Nokia warned of underwhelming performance earlier this month, when it said it had sold around 12m smartphones. In actual fact, according to the more accurate numbers today, the Q1 2012 figure is actually 11.9m. Two million of those were Lumia Windows Phones.
Meanwhile, Nokia received a “quarterly platform support payment” totaling £250m from Microsoft for the continued use of the platform. All in all, it makes for uncomfortable reading, Nokia’s finances looking altogether shaky despite the company sitting on a reasonably full bank account.
Full Stephen Elop statement:
“We are navigating through a significant company transition in an industry environment that continues to evolve and shift quickly. Over the last year we have made progress on our new strategy, but we have faced greater than expected competitive challenges.
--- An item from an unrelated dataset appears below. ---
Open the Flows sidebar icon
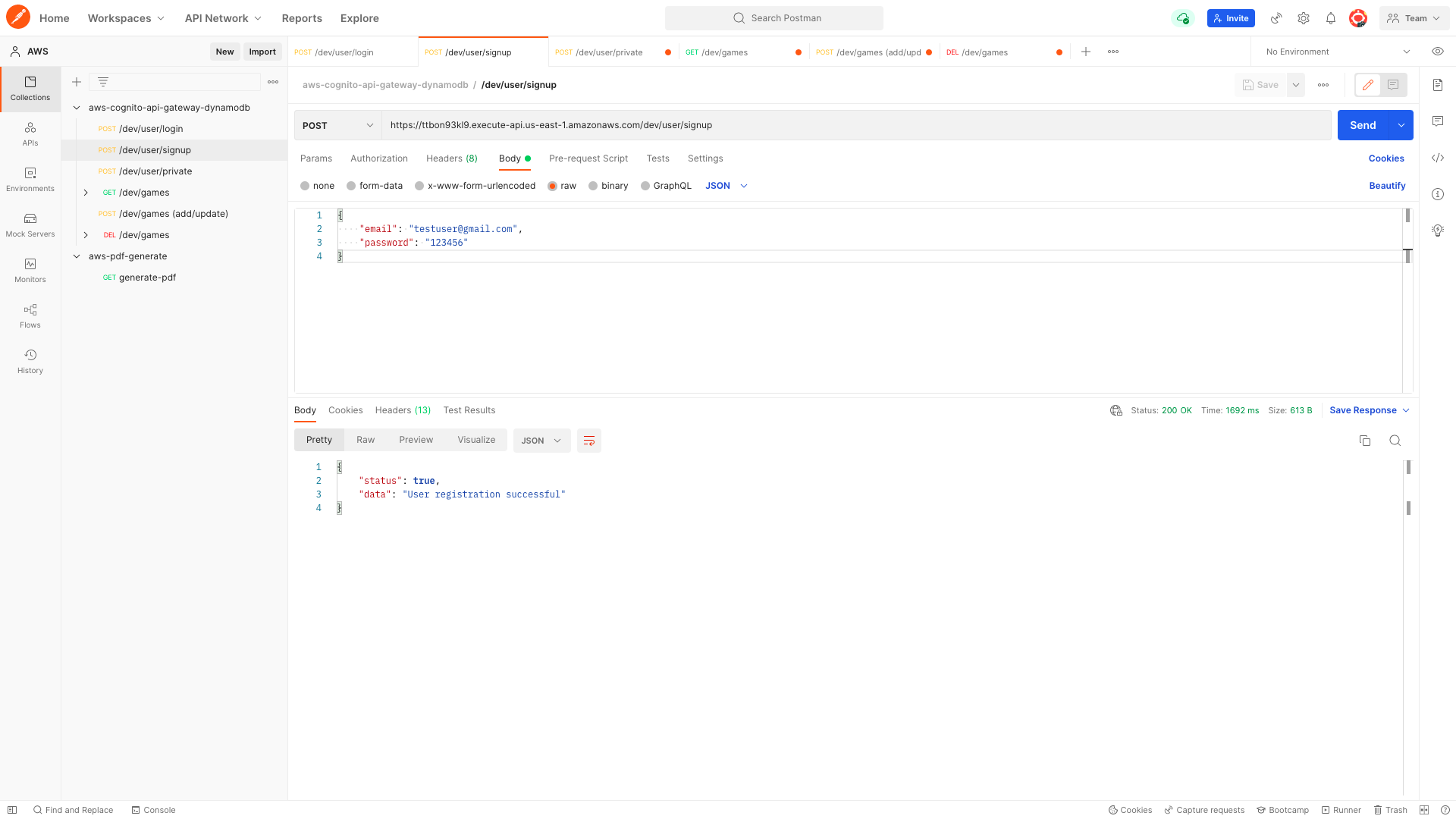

We have launched four Lumia devices ahead of schedule to encouraging awards and popular acclaim. The actual sales results have been mixed. We exceeded expectations in markets including the United States, but establishing momentum in certain markets including the UK has been more challenging.
At the same time, the lower price tiers of our industry are undergoing a structural change, and traditional feature phones are challenged by full touch devices. As a result we are taking deliberate measures to continue to renew our Series 40 platform, and we plan to strengthen our line-up in Q2 2012. We are making investments in our Mobile Phones business unit aimed at addressing the gaps in our offering.
We have a clear sense of urgency to move our strategy forward even faster. We are pursuing step function changes by having launched the Lumia 610 and Lumia 900 in the first quarter, expanding market coverage, increasing advertising, introducing key customer-requested features and broadening our most successful go-to-market activities. At the same time, we have focused our efforts in the low-end of smartphones and feature phone asset to drive improved business results and conserve cash.
We are confident in our strategy and focused on responding urgently in the short term and creating value for our shareholders in the long term.”